Öz yansıtma egzersizleri, gerçekten bize hizmet eden inançları ve kültürümüzden miras aldığımız ya da içselleştirdiğimiz inançları görmemize yardımcı olur. Bu kalıpları tanımlamak anlamlı değişim yaratmanın ilk adımıdır.
5. İleriye Bakış: Bilinçli Seçimler Yapmak
Sonraki bölümlerde, duyguların, toplumsal baskıların ve kişisel iyiliğin nasıl kesiştiğini keşfedeceğiz.
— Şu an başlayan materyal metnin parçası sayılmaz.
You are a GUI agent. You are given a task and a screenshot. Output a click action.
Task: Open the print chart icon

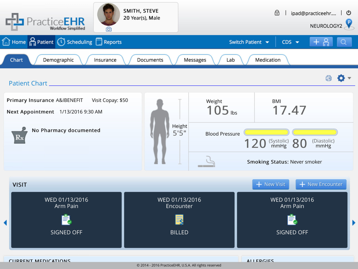pyautogui.click(x=329, y=78)
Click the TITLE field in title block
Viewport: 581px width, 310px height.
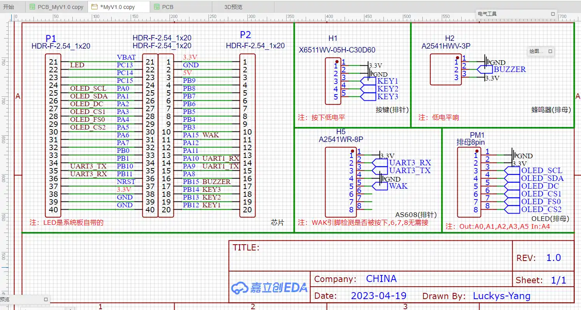click(x=246, y=247)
Alkol, kafein gibi belirli maddelerin ya da amaçsızca kaydırma gibi aktivitelerin rutinlerimiz üzerinde neden bu kadar güçlü bir etkisi olduğunu ve bilinçli karar verme yoluyla nasıl kontrolü yeniden kazanabileceğimizi tartışacağız. Ayrıca daha büyük sistemik faktörleri inceleyecek, pratik bırakma veya azaltma stratejileri paylaşacak ve zihin, beden ve toplumu içeren daha bütünsel bir sağlık görüşünü benimseyeceğiz.
Sonunda, kendi “önceden eğitilmiş verilerinizi” daha net anlayacak ve daha bilinçli yaşamak için pratik bir yol haritasına sahip olacaksınız. Eleştirel düşünme becerileri ve alışkanlıklarımızın ve davranışlarımızın hayatımıza ne kadar derinlemesine işlendiğine dair şefkatli bir bakış açısıyla donanmış olacaksınız.